Pretty much all of us are now starting to become a little bit concerned about the environment. It looks as if we have good reason to as the UK starts to get longer milder wetter winters and shorter but hotter summers. Whether the weather is any indication is still a bit unproven but one thing that we can all be sure of doing that will make a difference is recycling. According to David Attenbourgh and a very large group of scientists there is already far too much plastic in the ocean so making sure that you don’t contribute is a very good idea.
It’s not just about the individual and the residential householder. Business and commercial outlets must also play there part. Commercial recycling cheltenham way can be provided by companies like www.printwaste.co.uk and they are on hand to make sure that everyone is doing their part. What actually goes into the recycling bin? One of the first things that you’ll come to find is all that plastic packaging we seem to end up with. Whilst cellophane cannot be recycled most of the hard stuff can. The only thing that the public recycling centres generally ask is that we don’t put in dirty containers so it’s a great idea to clean out as much as you can before it goes in the bin. This is also true of tin cans, glass jars and bottles. It really slows down the whole process if the workers have to stop everything and wipe out the odd jam jar.
The next big thing is paper and cardboard. Luckily this is one of the easiest things to turn into more of the same. The majority of current packaging is recycled as is the paper that you can write on via pads.
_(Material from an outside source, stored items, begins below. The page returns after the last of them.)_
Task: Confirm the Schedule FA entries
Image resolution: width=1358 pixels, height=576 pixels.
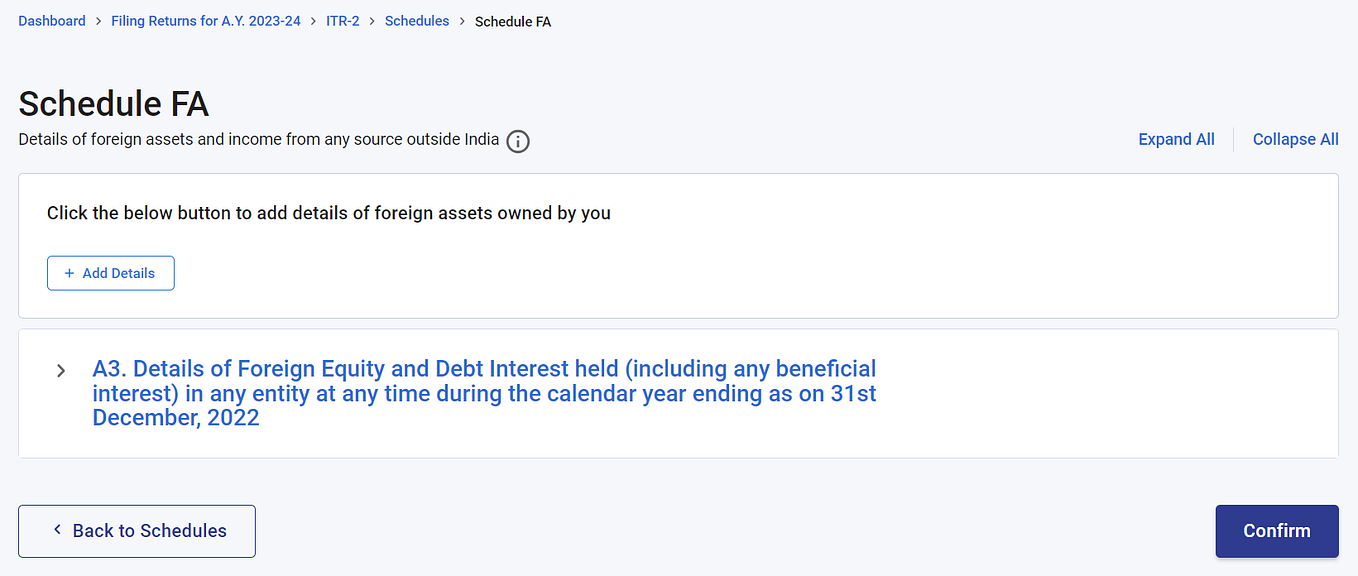Action: click(x=1277, y=531)
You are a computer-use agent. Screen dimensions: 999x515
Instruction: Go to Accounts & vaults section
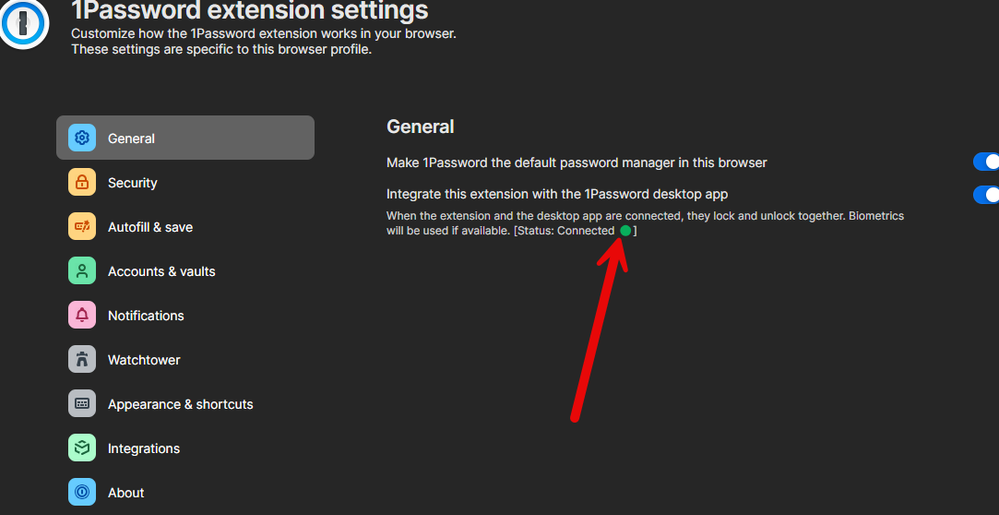(161, 271)
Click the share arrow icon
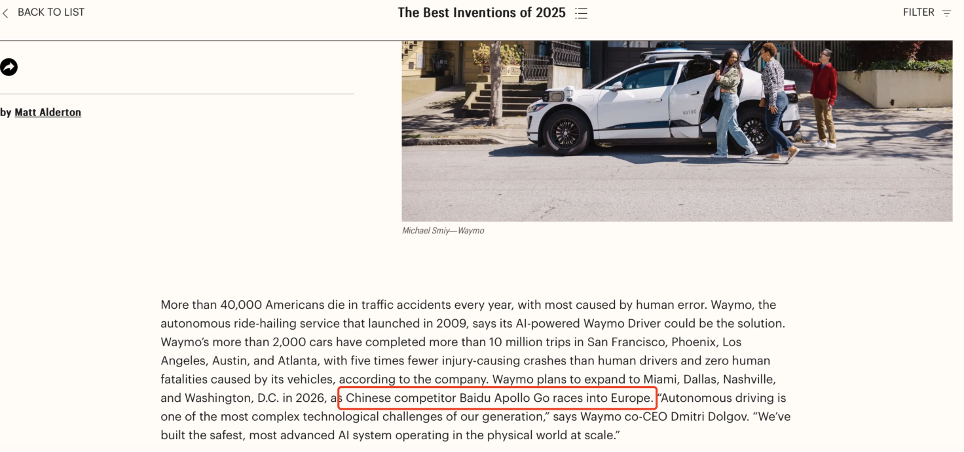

What is made from all this rubbish? You might be quite surprised. Ever been to the Garden centre and bought a nice set of chairs or a lounger? Maybe a lovely arrangement of pots has caught your eye perhaps? It’s very likely that this was once a load of milk or shampoo bottles. They might even be the basic make-up of the bin you’re putting new ones into for the next collection or they are formed into playground equipment down the local park. There is also a new move to convert the strands into water and cold proof jackets. I bet you never knew that 14 milk bottles can provide the inners for a ski jacket. They can also be used to insulate a sleeping bag.